(Item coordinate data)
________

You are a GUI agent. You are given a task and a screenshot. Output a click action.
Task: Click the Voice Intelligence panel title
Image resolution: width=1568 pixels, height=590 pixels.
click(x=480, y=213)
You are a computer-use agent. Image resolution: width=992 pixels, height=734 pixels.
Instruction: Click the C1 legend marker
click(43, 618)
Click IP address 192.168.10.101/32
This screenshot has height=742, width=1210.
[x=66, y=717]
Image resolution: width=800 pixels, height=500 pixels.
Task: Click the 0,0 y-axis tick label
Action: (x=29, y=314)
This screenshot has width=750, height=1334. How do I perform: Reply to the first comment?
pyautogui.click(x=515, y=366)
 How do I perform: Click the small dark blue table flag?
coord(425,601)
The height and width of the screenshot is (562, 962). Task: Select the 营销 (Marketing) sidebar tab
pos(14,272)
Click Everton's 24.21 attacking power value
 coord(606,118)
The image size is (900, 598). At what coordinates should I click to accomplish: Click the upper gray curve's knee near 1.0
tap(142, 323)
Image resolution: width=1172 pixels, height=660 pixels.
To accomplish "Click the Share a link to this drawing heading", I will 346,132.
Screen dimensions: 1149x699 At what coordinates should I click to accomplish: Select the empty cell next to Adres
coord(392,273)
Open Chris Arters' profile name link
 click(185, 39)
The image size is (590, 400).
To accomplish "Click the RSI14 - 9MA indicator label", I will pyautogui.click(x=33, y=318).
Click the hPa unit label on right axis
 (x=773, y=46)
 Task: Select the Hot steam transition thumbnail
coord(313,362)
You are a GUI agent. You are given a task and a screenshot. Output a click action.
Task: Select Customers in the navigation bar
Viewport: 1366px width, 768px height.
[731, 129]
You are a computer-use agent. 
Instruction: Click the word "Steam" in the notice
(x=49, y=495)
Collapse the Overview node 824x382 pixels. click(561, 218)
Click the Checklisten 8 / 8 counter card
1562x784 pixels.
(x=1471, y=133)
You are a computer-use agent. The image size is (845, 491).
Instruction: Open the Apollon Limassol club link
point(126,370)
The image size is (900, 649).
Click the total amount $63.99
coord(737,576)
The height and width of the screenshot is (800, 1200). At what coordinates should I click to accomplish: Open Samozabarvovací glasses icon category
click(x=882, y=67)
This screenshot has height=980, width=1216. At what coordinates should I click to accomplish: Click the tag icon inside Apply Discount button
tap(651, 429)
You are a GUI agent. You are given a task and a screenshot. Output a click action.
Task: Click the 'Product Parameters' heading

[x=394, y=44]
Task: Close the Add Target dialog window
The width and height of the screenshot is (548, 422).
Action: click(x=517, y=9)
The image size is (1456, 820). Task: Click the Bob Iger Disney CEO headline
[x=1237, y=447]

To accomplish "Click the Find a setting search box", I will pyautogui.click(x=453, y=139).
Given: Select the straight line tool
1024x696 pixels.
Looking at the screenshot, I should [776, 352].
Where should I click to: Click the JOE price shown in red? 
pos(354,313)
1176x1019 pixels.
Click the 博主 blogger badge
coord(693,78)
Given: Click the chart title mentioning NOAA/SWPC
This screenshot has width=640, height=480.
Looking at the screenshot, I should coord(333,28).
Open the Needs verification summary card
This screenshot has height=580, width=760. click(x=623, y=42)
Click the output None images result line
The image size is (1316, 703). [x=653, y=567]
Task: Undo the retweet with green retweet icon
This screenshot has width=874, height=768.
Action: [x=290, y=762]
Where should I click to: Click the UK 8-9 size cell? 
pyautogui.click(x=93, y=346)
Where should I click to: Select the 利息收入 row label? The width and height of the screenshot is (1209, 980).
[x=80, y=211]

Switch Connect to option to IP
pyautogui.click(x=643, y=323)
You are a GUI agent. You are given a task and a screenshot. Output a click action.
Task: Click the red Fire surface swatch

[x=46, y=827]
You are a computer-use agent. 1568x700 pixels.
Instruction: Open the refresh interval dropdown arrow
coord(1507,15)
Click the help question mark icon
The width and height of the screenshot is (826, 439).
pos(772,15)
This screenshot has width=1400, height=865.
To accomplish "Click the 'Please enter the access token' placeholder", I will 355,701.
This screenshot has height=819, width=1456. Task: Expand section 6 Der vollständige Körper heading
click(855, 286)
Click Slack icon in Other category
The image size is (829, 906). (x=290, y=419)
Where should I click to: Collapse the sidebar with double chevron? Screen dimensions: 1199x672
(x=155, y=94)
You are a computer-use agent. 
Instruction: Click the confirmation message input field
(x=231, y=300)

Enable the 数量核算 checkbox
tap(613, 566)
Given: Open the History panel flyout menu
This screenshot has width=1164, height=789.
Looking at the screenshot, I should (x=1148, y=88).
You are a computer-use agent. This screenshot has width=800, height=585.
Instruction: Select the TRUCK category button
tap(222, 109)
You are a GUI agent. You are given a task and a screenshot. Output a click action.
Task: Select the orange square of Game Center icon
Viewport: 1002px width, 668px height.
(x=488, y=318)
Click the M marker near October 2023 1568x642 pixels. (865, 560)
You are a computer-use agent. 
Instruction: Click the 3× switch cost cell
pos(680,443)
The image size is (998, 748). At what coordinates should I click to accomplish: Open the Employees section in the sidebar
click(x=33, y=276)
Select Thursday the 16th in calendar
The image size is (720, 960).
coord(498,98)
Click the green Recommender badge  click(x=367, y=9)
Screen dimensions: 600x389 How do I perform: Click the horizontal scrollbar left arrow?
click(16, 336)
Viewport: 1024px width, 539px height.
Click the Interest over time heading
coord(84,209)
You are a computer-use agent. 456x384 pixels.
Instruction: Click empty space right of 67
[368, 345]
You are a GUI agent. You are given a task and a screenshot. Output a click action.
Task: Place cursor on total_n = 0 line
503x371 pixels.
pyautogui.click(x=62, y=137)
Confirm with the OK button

________

WHAT YOU HAVE TO DO:
Please format every line of the listing above as a Markdown table with two columns, Row and Line, giving each line a row number and leaving out blank lines.

TASK OUTPUT:
| Row | Line |
|---|---|
| 1 | You are a GUI agent. You are given a task and a screenshot. Output a click action. |
| 2 | Task: Click the Voice Intelligence panel title |
| 3 | Image resolution: width=1568 pixels, height=590 pixels. |
| 4 | click(x=480, y=213) |
| 5 | You are a computer-use agent. Image resolution: width=992 pixels, height=734 pixels. |
| 6 | Instruction: Click the C1 legend marker |
| 7 | click(43, 618) |
| 8 | Click IP address 192.168.10.101/32 |
| 9 | This screenshot has height=742, width=1210. |
| 10 | [x=66, y=717] |
| 11 | Image resolution: width=800 pixels, height=500 pixels. |
| 12 | Task: Click the 0,0 y-axis tick label |
| 13 | Action: (x=29, y=314) |
| 14 | This screenshot has width=750, height=1334. How do I perform: Reply to the first comment? |
| 15 | pyautogui.click(x=515, y=366) |
| 16 |  How do I perform: Click the small dark blue table flag? |
| 17 | coord(425,601) |
| 18 | The height and width of the screenshot is (562, 962). Task: Select the 营销 (Marketing) sidebar tab |
| 19 | pos(14,272) |
| 20 | Click Everton's 24.21 attacking power value |
| 21 |  coord(606,118) |
| 22 | The image size is (900, 598). At what coordinates should I click to accomplish: Click the upper gray curve's knee near 1.0 |
| 23 | tap(142, 323) |
| 24 | Image resolution: width=1172 pixels, height=660 pixels. |
| 25 | To accomplish "Click the Share a link to this drawing heading", I will 346,132. |
| 26 | Screen dimensions: 1149x699 At what coordinates should I click to accomplish: Select the empty cell next to Adres |
| 27 | coord(392,273) |
| 28 | Open Chris Arters' profile name link |
| 29 |  click(185, 39) |
| 30 | The image size is (590, 400). |
| 31 | To accomplish "Click the RSI14 - 9MA indicator label", I will pyautogui.click(x=33, y=318). |
| 32 | Click the hPa unit label on right axis |
| 33 |  (x=773, y=46) |
| 34 |  Task: Select the Hot steam transition thumbnail |
| 35 | coord(313,362) |
| 36 | You are a GUI agent. You are given a task and a screenshot. Output a click action. |
| 37 | Task: Select Customers in the navigation bar |
| 38 | Viewport: 1366px width, 768px height. |
| 39 | [731, 129] |
| 40 | You are a computer-use agent.  |
| 41 | Instruction: Click the word "Steam" in the notice |
| 42 | (x=49, y=495) |
| 43 | Collapse the Overview node 824x382 pixels. click(561, 218) |
| 44 | Click the Checklisten 8 / 8 counter card |
| 45 | 1562x784 pixels. |
| 46 | (x=1471, y=133) |
| 47 | You are a computer-use agent. The image size is (845, 491). |
| 48 | Instruction: Open the Apollon Limassol club link |
| 49 | point(126,370) |
| 50 | The image size is (900, 649). |
| 51 | Click the total amount $63.99 |
| 52 | coord(737,576) |
| 53 | The height and width of the screenshot is (800, 1200). At what coordinates should I click to accomplish: Open Samozabarvovací glasses icon category |
| 54 | click(x=882, y=67) |
| 55 | This screenshot has height=980, width=1216. At what coordinates should I click to accomplish: Click the tag icon inside Apply Discount button |
| 56 | tap(651, 429) |
| 57 | You are a GUI agent. You are given a task and a screenshot. Output a click action. |
| 58 | Task: Click the 'Product Parameters' heading |
| 59 | [x=394, y=44] |
| 60 | Task: Close the Add Target dialog window |
| 61 | The width and height of the screenshot is (548, 422). |
| 62 | Action: click(x=517, y=9) |
| 63 | The image size is (1456, 820). Task: Click the Bob Iger Disney CEO headline |
| 64 | [x=1237, y=447] |
| 65 | To accomplish "Click the Find a setting search box", I will pyautogui.click(x=453, y=139). |
| 66 | Given: Select the straight line tool |
| 67 | 1024x696 pixels. |
| 68 | Looking at the screenshot, I should [776, 352]. |
| 69 | Where should I click to: Click the JOE price shown in red?  |
| 70 | pos(354,313) |
| 71 | 1176x1019 pixels. |
| 72 | Click the 博主 blogger badge |
| 73 | coord(693,78) |
| 74 | Given: Click the chart title mentioning NOAA/SWPC |
| 75 | This screenshot has width=640, height=480. |
| 76 | Looking at the screenshot, I should coord(333,28). |
| 77 | Open the Needs verification summary card |
| 78 | This screenshot has height=580, width=760. click(x=623, y=42) |
| 79 | Click the output None images result line |
| 80 | The image size is (1316, 703). [x=653, y=567] |
| 81 | Task: Undo the retweet with green retweet icon |
| 82 | This screenshot has width=874, height=768. |
| 83 | Action: [x=290, y=762] |
| 84 | Where should I click to: Click the UK 8-9 size cell?  |
| 85 | pyautogui.click(x=93, y=346) |
| 86 | Where should I click to: Select the 利息收入 row label? The width and height of the screenshot is (1209, 980). |
| 87 | [x=80, y=211] |
| 88 | Switch Connect to option to IP |
| 89 | pyautogui.click(x=643, y=323) |
| 90 | You are a GUI agent. You are given a task and a screenshot. Output a click action. |
| 91 | Task: Click the red Fire surface swatch |
| 92 | [x=46, y=827] |
| 93 | You are a computer-use agent. 1568x700 pixels. |
| 94 | Instruction: Open the refresh interval dropdown arrow |
| 95 | coord(1507,15) |
| 96 | Click the help question mark icon |
| 97 | The width and height of the screenshot is (826, 439). |
| 98 | pos(772,15) |
| 99 | This screenshot has width=1400, height=865. |
| 100 | To accomplish "Click the 'Please enter the access token' placeholder", I will 355,701. |
| 101 | This screenshot has height=819, width=1456. Task: Expand section 6 Der vollständige Körper heading |
| 102 | click(855, 286) |
| 103 | Click Slack icon in Other category |
| 104 | The image size is (829, 906). (x=290, y=419) |
| 105 | Where should I click to: Collapse the sidebar with double chevron? Screen dimensions: 1199x672 |
| 106 | (x=155, y=94) |
| 107 | You are a computer-use agent.  |
| 108 | Instruction: Click the confirmation message input field |
| 109 | (x=231, y=300) |
| 110 | Enable the 数量核算 checkbox |
| 111 | tap(613, 566) |
| 112 | Given: Open the History panel flyout menu |
| 113 | This screenshot has width=1164, height=789. |
| 114 | Looking at the screenshot, I should (x=1148, y=88). |
| 115 | You are a computer-use agent. This screenshot has width=800, height=585. |
| 116 | Instruction: Select the TRUCK category button |
| 117 | tap(222, 109) |
| 118 | You are a GUI agent. You are given a task and a screenshot. Output a click action. |
| 119 | Task: Select the orange square of Game Center icon |
| 120 | Viewport: 1002px width, 668px height. |
| 121 | (x=488, y=318) |
| 122 | Click the M marker near October 2023 1568x642 pixels. (865, 560) |
| 123 | You are a computer-use agent.  |
| 124 | Instruction: Click the 3× switch cost cell |
| 125 | pos(680,443) |
| 126 | The image size is (998, 748). At what coordinates should I click to accomplish: Open the Employees section in the sidebar |
| 127 | click(x=33, y=276) |
| 128 | Select Thursday the 16th in calendar |
| 129 | The image size is (720, 960). |
| 130 | coord(498,98) |
| 131 | Click the green Recommender badge  click(x=367, y=9) |
| 132 | Screen dimensions: 600x389 How do I perform: Click the horizontal scrollbar left arrow? |
| 133 | click(16, 336) |
| 134 | Viewport: 1024px width, 539px height. |
| 135 | Click the Interest over time heading |
| 136 | coord(84,209) |
| 137 | You are a computer-use agent. 456x384 pixels. |
| 138 | Instruction: Click empty space right of 67 |
| 139 | [368, 345] |
| 140 | You are a GUI agent. You are given a task and a screenshot. Output a click action. |
| 141 | Task: Place cursor on total_n = 0 line |
| 142 | 503x371 pixels. |
| 143 | pyautogui.click(x=62, y=137) |
| 144 | Confirm with the OK button |